MicMacs, a reflection

Half-way through MicMacs I wanted to walk out of the cinema and by the time the credits rolled, I wished I had. To say I was disappointed would be an understatement. The movie was pretty and was beautifully done, the characters were probably interesting but there was no overarching theme to keep them all together.

Danny Boon plays Bazil, our hero for the duration of the film. A land mine killed his father and a stray bullet, lodged in his brain, could cause him sudden death. No surprise perhaps that the protagonist feels much animosity towards the two responsible ammunition companies although I would have been angrier at the people that caused the situation. Bazil is out for revenge and after being rendered homeless by the errant bullet he is adopted by a fun filled motley crew. The second-hand dealers have diverse talents and motivations as exemplified by their names: Remington, Calculator, Buster, Slammer, Elastic Girl, Tiny Pete and Mama Chow.

I found it hard to engage with the movie or the characters’ pursuit. I had little invested in the outcome of their journey and the storyline appeared to provide a weak pretense of a purpose but ultimately was just a weak excuse for getting the people on stage to perform various antics. Few of the antics added to the storyline and little of it was enough to engage me with cliché following cliché and much stolen from other movies.

There’s a scene where a police officer in the airport imitates Robert De Niro’s ‘you talking to me’ moment from Taxi Driver and the reference to American humour is swiftly followed by a caricatured performance, by the ethnographer, that mimicked Eddie Murphy’s scene from Trading Places.

Ethnographers try to get ‘inside’ social worlds and see them ‘through the eyes’ of research subjects in order to understand and explain them in all their richness, complexity and specificity. It’s a fascinating research role to take on but in this movie the ethnographer had no purpose other than to say funny lines and even those were a laughable caricature. Some of the jokes were phonetic ones ‘Rambo’ not Rimbaud’ etc. which may have failed to work well because of the subtitles and I didn’t find them funny.

The film itself looked beautiful and there was one scene where Danny goes foraging for neglected items that was filmed at road level. The next shot is filmed from high above and looking down at him in a dumpster. The scene looked good although I wonder how it aided the story if I was detached enough to notice it rather than be carried away by what it was meant to convey.

Being made to look upwards in a movie is supposed to inspire amazement, a sense of grandness, awe. You watch and feel amazement – you don’t watch and notice that you’re looking up.

The two empires reign, facing each other in opposition (literally – one building on each side of the road), is a theme that runs all the way from Romeo and Juliet’s feuding families to the tedious Lucky Number Slevin. MicMacs had more in common with the latter. There was none of the purpose, the striving, the attachment that I felt with Amelie. I just couldn’t identify with the main character and it may well have been due to the actor who failed to engage me in his journey.
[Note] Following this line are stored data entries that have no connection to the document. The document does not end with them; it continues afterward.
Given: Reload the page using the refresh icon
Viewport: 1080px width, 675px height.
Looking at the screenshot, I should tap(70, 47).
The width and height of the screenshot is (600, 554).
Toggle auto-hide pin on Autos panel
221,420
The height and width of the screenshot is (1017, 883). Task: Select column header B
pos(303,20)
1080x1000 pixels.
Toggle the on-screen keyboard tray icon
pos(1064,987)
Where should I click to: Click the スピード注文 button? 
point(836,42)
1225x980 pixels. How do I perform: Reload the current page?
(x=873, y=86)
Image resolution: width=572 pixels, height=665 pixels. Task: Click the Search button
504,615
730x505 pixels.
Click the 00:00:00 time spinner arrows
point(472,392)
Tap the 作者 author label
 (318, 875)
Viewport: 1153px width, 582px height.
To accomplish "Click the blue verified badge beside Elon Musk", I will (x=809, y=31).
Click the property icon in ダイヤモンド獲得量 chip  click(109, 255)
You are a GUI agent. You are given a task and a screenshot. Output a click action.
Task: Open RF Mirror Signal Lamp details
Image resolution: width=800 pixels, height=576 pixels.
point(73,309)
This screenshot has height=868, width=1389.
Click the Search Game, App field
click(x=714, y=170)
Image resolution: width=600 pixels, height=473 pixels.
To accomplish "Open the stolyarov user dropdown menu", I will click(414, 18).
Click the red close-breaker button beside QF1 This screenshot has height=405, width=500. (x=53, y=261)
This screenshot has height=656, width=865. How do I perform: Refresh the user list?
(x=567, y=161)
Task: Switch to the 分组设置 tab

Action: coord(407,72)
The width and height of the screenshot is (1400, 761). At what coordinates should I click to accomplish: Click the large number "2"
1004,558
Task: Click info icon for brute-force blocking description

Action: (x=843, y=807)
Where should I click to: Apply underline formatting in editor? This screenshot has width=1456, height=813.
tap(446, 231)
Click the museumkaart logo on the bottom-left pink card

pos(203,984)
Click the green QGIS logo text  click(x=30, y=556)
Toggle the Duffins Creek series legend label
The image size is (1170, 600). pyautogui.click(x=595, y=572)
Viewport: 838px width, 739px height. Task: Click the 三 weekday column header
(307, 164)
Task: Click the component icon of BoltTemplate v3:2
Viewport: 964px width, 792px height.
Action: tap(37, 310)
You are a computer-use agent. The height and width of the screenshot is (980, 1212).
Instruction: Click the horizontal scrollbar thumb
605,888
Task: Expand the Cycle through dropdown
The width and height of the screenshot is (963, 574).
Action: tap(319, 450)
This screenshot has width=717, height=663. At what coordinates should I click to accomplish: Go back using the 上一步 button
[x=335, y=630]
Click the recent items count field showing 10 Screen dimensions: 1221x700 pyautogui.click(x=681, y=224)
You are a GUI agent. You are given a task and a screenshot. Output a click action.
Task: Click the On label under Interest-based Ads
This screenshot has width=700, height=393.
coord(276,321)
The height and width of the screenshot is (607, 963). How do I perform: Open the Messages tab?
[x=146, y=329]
The biggest remnant of the movie was a sense of a stolen hi-jinks from American comedies and sitcoms. I’d give it 3 out of 5.

I saw MicMacs at the Watershed on its last screening 11 March 2010. +44 (0)117 927 5100, Watershed, Work1 Canon’s Road,Harbourside,
Bristol, BS1 5TX United Kingdom, info@watershed.co.uk

4 responses to “MicMacs, a reflection”

  1. might give this one a miss. good review – great first line!

    1. Thanks James 🙂 I can’t say I was impressed. If you do see it at some point I’d love to hear what you think.

  2. I so want to like it, 3 out of 5 when you wished you’d walked out though?

    1. It’s a pretty movie Paul, I just had nothing else to stay for after the first half. 60% is still a low mark!